§ **Entries provided**
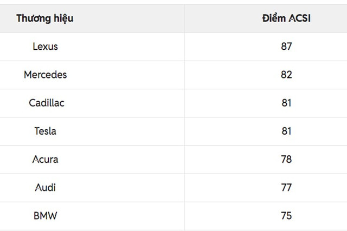Screen dimensions: 347x231
Task: Click the score 78 for Acura
Action: tap(286, 160)
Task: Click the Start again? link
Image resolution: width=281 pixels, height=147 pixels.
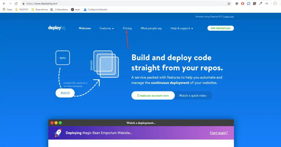Action: tap(219, 133)
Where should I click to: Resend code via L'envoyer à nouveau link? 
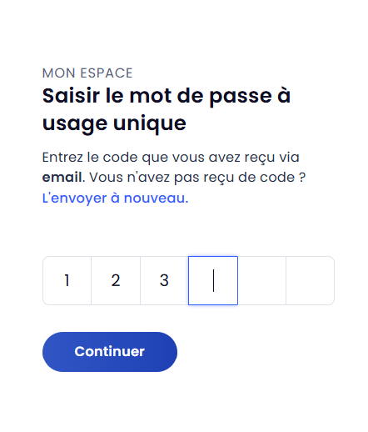(115, 198)
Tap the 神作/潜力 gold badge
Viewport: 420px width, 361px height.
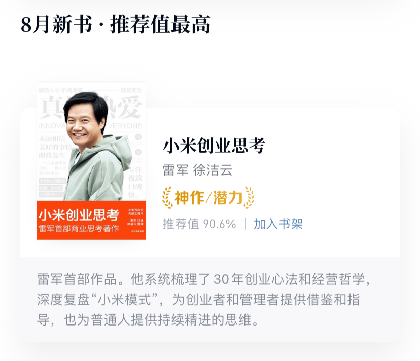coord(208,198)
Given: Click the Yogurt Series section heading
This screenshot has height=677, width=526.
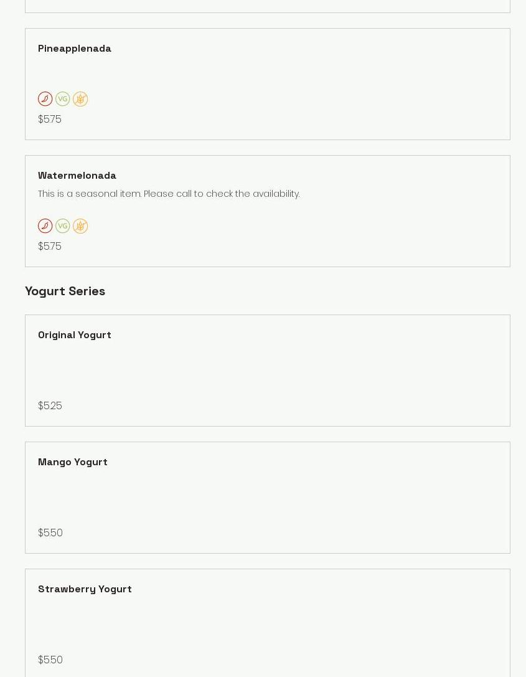Looking at the screenshot, I should [65, 291].
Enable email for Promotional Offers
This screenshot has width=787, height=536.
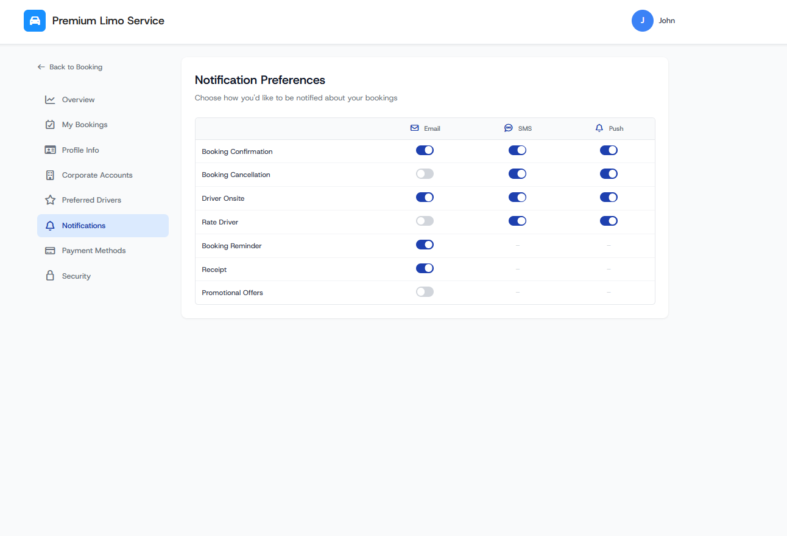click(x=425, y=292)
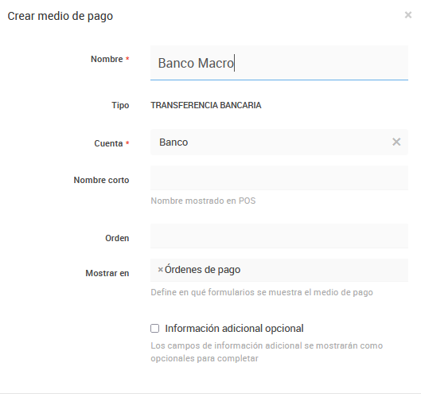The width and height of the screenshot is (421, 394).
Task: Focus the Orden input field
Action: pos(279,236)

§ **Directions for this task**
Nothing but the lines above, starting at the line that contains "Task: Click the Start again? link" and ending at the line that contains "Tap the 神作/潜力 gold badge", should be given again, exactly and without the pictures.

§ **Solved exercise**
Task: Click the Start again? link
Image resolution: width=281 pixels, height=147 pixels.
Action: tap(219, 133)
Where should I click to: Resend code via L'envoyer à nouveau link? 
(115, 198)
Tap the 神作/潜力 gold badge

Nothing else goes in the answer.